_Collected data:_
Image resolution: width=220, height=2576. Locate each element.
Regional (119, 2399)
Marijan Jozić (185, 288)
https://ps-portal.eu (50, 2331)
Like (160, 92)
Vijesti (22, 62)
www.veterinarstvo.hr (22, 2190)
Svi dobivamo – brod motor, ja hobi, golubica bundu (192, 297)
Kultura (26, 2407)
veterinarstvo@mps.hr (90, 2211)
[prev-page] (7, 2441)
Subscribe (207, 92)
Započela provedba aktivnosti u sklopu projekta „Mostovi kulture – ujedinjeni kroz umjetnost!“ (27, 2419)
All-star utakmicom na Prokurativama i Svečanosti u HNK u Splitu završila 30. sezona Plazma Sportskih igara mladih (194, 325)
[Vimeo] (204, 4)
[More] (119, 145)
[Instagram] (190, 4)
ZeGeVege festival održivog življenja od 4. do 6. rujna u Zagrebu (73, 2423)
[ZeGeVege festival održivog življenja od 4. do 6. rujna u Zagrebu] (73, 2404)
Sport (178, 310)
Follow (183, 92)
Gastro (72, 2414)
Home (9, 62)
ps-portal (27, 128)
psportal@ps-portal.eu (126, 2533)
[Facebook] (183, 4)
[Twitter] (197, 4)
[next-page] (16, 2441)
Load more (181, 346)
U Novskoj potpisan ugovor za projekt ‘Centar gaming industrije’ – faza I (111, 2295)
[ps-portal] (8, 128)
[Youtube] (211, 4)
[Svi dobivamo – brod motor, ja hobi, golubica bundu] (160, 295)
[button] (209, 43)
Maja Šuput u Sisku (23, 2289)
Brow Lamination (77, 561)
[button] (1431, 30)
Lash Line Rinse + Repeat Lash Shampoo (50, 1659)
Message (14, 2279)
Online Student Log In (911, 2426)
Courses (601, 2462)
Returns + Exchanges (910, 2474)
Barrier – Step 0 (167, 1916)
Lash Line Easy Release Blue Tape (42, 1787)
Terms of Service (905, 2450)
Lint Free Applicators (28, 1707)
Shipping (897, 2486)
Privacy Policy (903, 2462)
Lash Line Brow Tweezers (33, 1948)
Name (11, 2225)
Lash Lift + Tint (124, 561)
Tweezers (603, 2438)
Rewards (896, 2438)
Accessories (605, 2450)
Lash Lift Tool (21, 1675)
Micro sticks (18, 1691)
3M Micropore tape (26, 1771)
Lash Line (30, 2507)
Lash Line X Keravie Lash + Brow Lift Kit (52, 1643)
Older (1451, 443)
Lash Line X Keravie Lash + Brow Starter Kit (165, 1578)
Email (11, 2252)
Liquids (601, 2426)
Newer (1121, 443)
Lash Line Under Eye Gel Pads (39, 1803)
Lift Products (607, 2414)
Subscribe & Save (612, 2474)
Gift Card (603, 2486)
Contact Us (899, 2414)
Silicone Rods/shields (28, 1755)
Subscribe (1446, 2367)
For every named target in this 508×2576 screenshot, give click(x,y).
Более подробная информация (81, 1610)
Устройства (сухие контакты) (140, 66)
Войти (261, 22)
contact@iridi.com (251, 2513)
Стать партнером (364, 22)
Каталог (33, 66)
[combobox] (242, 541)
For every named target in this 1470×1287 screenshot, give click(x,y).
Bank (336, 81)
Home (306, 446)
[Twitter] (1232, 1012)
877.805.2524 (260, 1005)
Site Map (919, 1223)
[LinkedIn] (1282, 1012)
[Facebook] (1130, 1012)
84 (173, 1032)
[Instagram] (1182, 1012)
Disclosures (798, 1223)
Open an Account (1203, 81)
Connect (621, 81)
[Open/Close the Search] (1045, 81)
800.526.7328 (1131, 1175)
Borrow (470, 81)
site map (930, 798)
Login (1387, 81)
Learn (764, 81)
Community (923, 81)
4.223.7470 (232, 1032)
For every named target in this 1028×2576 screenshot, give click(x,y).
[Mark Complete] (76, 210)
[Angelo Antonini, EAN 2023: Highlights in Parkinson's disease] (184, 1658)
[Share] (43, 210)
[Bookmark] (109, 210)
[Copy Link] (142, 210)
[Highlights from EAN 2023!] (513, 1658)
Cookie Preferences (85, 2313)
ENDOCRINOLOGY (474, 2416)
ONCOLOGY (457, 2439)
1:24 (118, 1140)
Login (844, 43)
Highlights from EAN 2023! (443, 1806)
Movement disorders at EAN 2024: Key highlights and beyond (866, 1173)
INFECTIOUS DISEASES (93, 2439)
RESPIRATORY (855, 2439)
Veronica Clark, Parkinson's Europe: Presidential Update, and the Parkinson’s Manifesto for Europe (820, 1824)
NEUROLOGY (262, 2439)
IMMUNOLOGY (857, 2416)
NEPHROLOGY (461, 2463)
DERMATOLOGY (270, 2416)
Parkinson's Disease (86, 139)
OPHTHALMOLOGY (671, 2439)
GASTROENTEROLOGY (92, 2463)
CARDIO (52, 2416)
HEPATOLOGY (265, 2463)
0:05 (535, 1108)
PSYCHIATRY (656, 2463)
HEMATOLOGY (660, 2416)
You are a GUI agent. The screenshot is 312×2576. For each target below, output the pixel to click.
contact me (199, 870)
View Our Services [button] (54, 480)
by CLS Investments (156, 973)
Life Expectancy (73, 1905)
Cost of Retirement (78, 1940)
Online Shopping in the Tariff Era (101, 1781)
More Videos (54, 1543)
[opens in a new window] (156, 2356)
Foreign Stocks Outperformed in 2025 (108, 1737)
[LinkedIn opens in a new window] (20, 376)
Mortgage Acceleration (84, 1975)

_Instructions to follow:_
Using the records above, restate word for word the lines from the one with "Learn (764, 81)" through the one with "[Highlights from EAN 2023!] (513, 1658)", both included.

_Expected answer:_
Learn (764, 81)
Community (923, 81)
4.223.7470 (232, 1032)
For every named target in this 1028×2576 screenshot, give click(x,y).
[Mark Complete] (76, 210)
[Angelo Antonini, EAN 2023: Highlights in Parkinson's disease] (184, 1658)
[Share] (43, 210)
[Bookmark] (109, 210)
[Copy Link] (142, 210)
[Highlights from EAN 2023!] (513, 1658)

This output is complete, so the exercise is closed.